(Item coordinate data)
###
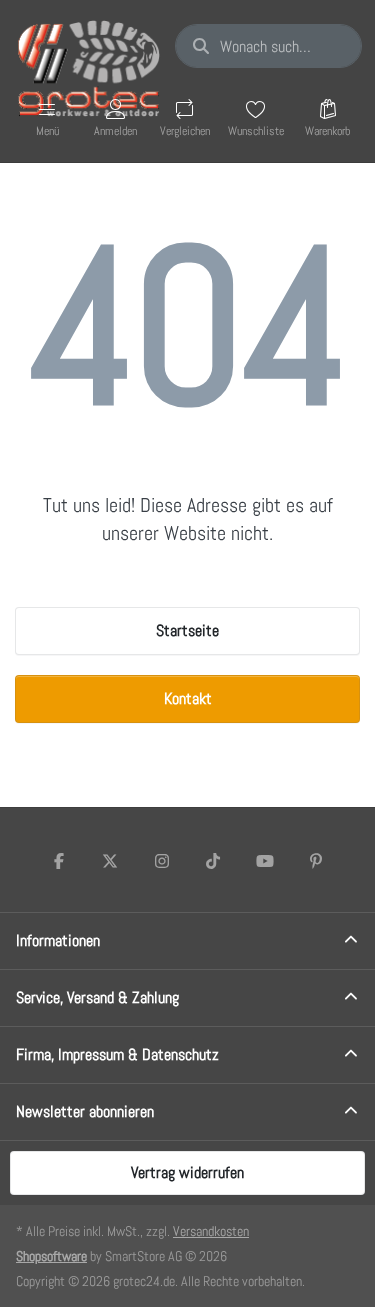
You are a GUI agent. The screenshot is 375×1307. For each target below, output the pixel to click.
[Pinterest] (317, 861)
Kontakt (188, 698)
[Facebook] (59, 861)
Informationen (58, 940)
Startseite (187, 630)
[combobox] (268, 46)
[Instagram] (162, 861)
###
## Instructions for the task
Rewrite the material from the line with "[Facebook] (59, 861)" up to and including its last line, swapping "Startseite" for "Home" and leaving everything else unchanged. Return only those lines.

## Result below
[Facebook] (59, 861)
Informationen (58, 940)
Home (187, 630)
[combobox] (268, 46)
[Instagram] (162, 861)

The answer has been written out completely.